Saved entries
----------------------------------------
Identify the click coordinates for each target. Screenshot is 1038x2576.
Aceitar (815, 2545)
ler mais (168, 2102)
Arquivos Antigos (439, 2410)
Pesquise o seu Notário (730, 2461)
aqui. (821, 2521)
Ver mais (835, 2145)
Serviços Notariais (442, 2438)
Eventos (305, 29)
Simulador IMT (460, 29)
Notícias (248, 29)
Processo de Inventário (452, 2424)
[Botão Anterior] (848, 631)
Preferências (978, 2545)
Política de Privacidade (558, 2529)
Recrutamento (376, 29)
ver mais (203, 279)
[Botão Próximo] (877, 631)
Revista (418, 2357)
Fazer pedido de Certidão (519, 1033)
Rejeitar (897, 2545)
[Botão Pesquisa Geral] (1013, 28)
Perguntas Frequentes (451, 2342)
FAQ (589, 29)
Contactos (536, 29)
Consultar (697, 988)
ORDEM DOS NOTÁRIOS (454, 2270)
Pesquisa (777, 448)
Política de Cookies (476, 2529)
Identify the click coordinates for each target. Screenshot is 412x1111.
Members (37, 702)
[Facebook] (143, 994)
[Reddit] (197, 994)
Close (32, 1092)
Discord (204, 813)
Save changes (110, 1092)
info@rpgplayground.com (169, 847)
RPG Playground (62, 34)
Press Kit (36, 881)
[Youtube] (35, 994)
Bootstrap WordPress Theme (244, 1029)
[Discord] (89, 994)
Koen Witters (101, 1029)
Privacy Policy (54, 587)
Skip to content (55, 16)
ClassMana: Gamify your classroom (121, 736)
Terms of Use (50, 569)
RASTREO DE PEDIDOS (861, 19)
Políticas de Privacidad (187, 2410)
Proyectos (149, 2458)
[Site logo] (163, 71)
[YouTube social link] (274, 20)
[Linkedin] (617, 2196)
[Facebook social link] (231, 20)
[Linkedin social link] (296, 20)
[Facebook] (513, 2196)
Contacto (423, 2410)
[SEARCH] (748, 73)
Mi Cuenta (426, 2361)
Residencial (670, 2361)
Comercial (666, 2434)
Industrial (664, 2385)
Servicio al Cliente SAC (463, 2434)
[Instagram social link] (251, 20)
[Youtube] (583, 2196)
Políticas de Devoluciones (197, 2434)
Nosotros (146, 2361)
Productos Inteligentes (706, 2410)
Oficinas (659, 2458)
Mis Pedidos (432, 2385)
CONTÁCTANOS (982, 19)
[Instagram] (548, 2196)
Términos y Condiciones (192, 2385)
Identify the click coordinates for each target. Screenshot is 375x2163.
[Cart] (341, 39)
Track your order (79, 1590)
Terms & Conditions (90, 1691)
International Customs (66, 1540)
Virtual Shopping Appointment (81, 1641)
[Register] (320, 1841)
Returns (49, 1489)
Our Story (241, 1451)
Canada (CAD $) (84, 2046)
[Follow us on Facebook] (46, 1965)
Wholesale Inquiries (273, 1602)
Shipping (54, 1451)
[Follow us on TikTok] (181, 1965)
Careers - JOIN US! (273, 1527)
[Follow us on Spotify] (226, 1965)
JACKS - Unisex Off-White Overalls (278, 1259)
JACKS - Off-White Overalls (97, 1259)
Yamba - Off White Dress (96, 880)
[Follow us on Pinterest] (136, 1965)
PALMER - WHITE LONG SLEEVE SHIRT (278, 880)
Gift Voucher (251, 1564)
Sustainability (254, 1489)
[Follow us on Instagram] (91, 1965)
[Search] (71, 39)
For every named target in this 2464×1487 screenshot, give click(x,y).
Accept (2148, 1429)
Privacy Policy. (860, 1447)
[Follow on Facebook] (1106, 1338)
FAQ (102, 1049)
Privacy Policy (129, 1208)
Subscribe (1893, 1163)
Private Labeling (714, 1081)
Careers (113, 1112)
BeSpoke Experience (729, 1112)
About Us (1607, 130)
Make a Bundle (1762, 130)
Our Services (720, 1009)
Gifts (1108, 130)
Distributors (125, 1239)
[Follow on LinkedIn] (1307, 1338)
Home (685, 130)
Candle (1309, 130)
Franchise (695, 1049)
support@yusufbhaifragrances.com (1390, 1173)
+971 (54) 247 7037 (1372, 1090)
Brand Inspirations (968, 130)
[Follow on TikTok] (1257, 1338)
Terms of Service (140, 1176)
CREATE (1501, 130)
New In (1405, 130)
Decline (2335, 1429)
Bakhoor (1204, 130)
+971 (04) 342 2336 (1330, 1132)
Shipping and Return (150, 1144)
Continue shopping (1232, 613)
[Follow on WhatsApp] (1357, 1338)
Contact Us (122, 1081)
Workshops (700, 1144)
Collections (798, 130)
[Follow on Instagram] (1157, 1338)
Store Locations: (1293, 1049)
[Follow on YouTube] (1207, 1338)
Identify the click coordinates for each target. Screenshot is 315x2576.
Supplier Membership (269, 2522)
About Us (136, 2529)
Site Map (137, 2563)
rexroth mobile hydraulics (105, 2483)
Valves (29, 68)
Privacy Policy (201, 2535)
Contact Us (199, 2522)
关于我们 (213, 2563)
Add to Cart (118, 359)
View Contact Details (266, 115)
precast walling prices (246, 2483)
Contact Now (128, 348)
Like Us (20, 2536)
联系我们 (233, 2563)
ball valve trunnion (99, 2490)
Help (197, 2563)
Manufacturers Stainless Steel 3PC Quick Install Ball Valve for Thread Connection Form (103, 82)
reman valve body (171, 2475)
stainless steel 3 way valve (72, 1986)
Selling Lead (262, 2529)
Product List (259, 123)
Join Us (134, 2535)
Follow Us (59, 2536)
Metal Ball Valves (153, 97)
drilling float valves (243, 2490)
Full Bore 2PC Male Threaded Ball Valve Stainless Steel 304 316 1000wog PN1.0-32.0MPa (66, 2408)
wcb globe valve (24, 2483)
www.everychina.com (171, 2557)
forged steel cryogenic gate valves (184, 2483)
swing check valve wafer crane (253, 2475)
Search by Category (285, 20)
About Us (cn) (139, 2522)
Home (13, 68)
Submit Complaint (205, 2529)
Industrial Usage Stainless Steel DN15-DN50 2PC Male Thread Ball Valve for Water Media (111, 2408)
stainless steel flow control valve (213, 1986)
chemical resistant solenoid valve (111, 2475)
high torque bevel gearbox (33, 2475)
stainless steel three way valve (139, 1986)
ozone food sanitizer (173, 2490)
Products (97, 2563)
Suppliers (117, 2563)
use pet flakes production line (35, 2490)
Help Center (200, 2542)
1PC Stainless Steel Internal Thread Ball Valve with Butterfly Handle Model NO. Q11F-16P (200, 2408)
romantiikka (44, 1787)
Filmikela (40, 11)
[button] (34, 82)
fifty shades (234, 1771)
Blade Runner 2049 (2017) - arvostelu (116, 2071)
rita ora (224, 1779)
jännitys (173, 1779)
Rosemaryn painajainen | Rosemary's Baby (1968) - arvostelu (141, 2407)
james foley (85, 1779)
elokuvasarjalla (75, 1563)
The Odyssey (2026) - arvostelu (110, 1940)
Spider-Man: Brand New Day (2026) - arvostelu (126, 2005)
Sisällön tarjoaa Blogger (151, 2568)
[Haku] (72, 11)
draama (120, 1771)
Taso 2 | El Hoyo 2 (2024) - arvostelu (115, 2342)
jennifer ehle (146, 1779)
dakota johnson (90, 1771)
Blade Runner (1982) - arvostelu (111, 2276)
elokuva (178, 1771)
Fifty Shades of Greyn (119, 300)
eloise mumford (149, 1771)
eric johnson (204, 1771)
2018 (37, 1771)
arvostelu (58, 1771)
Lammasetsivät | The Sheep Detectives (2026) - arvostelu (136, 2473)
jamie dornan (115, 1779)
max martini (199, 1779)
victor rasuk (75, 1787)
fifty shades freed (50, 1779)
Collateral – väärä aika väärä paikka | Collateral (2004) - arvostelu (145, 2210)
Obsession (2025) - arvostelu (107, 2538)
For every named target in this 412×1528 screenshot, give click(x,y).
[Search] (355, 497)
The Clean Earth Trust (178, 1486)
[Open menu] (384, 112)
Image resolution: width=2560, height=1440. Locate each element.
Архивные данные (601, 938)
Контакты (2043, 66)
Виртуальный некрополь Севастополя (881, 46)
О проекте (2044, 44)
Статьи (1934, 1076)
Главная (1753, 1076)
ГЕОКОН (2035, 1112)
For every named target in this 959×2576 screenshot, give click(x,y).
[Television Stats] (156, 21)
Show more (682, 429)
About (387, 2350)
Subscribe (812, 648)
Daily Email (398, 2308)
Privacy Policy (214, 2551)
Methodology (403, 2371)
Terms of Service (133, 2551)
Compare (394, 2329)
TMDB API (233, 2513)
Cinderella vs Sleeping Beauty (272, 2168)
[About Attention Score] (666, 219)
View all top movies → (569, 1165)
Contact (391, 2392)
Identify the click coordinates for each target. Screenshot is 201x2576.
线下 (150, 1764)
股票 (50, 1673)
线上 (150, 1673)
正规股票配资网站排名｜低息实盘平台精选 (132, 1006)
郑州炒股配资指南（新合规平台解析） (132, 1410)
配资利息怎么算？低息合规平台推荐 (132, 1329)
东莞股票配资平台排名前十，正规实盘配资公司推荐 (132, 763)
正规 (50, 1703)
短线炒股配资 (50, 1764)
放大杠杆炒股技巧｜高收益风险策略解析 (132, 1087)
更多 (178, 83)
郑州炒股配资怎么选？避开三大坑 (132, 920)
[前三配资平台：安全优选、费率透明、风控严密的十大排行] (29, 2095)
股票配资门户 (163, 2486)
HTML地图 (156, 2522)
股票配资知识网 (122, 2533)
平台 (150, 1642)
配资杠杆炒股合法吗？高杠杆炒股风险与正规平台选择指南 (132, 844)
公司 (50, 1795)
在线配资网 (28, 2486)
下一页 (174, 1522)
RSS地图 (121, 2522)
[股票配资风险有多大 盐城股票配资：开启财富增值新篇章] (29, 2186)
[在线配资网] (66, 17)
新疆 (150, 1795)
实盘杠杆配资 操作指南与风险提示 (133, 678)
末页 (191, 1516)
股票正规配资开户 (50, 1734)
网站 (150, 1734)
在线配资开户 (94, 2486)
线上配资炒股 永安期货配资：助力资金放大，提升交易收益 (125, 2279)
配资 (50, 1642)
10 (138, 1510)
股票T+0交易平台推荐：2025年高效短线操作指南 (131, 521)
----------------------------------------
The records are given above. Copy each line in them that holds "Privacy".

■ Response area ■
Privacy Policy (54, 587)
Privacy Policy. (860, 1447)
Privacy Policy (129, 1208)
Privacy Policy (201, 2535)
Privacy Policy (214, 2551)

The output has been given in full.